## Materials provided:

-- Start --

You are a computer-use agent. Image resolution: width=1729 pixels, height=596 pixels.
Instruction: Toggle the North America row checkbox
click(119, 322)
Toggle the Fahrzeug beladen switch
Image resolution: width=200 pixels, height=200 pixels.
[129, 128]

-- End --

## Request:
Reproduce the data above, swapping "North America" for "South America" and leaving everything else unchanged.

## Complete answer:
You are a computer-use agent. Image resolution: width=1729 pixels, height=596 pixels.
Instruction: Toggle the South America row checkbox
click(119, 322)
Toggle the Fahrzeug beladen switch
Image resolution: width=200 pixels, height=200 pixels.
[129, 128]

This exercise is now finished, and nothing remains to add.